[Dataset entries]
------

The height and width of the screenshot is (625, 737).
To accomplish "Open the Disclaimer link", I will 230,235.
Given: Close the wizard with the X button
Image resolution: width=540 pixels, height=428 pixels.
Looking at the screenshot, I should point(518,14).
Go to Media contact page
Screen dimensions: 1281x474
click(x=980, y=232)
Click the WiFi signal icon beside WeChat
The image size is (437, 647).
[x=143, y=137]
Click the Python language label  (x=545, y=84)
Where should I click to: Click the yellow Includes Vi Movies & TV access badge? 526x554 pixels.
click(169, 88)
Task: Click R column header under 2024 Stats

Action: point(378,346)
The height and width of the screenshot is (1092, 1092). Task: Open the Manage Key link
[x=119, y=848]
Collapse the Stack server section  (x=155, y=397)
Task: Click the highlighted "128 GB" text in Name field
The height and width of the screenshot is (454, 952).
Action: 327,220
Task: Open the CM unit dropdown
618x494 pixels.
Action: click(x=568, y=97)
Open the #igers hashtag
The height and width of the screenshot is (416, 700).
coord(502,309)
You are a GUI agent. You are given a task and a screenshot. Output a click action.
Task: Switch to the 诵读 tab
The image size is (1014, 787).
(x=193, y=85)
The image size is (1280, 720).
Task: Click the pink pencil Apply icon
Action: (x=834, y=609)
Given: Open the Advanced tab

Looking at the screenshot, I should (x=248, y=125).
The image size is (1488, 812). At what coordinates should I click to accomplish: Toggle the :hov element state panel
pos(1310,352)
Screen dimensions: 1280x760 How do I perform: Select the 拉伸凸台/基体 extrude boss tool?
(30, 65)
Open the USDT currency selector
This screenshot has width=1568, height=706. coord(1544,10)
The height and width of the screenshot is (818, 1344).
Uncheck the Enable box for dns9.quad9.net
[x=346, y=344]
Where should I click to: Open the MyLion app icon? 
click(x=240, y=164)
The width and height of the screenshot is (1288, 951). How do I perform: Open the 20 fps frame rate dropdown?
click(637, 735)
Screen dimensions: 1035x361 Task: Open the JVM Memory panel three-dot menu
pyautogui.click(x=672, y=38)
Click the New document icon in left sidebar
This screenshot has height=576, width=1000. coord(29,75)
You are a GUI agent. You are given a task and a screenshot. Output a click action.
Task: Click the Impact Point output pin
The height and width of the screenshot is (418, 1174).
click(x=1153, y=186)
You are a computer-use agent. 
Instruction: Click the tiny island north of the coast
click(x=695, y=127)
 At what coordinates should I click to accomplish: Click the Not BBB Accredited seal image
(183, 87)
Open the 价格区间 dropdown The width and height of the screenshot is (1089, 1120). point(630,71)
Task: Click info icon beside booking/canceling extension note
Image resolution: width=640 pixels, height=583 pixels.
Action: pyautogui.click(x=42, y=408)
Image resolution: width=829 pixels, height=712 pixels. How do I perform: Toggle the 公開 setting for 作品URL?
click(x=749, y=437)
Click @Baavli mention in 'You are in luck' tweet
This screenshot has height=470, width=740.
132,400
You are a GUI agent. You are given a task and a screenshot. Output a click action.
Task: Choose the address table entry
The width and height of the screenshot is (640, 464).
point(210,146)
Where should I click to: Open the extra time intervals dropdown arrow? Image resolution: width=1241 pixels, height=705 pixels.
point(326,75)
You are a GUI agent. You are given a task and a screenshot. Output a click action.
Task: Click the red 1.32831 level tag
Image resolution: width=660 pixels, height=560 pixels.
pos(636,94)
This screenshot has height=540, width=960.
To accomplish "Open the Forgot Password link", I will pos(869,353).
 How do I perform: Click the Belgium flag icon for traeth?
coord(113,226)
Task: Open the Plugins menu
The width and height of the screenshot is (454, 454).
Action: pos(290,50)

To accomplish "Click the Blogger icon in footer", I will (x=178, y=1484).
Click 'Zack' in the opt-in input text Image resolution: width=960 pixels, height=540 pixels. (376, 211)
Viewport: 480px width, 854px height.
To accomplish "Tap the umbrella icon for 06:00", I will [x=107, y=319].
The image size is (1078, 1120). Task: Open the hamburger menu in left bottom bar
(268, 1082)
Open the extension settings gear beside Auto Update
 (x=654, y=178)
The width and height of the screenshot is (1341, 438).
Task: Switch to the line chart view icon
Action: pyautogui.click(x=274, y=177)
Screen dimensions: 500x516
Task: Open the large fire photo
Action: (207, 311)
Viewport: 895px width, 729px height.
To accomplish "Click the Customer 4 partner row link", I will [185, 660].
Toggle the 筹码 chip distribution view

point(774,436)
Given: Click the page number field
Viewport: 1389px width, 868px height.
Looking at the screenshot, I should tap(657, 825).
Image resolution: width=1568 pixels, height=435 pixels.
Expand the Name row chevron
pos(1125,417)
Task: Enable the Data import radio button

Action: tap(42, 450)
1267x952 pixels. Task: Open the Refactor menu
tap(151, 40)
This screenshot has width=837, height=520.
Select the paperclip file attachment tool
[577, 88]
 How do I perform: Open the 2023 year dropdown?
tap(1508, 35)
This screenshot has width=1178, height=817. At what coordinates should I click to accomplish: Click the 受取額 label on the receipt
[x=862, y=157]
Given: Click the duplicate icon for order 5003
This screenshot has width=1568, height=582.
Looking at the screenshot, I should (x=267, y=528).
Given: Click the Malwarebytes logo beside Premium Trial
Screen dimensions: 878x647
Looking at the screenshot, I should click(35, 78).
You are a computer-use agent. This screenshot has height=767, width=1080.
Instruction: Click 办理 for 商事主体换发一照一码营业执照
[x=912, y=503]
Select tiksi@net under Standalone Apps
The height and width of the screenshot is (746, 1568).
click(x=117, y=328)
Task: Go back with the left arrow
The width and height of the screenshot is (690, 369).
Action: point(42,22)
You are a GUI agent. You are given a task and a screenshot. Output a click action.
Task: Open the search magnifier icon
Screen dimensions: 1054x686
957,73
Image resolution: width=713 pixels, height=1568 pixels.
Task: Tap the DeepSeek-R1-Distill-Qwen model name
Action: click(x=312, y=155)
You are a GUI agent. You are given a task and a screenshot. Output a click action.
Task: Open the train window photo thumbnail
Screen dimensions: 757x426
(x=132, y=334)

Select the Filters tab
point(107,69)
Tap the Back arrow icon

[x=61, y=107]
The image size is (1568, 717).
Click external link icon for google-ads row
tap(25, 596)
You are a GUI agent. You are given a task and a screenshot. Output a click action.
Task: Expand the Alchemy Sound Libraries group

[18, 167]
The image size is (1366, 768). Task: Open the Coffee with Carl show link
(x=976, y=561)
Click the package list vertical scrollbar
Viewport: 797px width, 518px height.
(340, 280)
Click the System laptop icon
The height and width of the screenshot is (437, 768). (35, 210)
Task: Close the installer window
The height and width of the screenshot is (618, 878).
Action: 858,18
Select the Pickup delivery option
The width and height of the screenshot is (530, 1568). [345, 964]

------

- **ACTIVITY**: Go through the entries. Report every line that contains the word "window".

- **RESPONSE FOR THIS EXERCISE**:
Task: Open the train window photo thumbnail
Task: Close the installer window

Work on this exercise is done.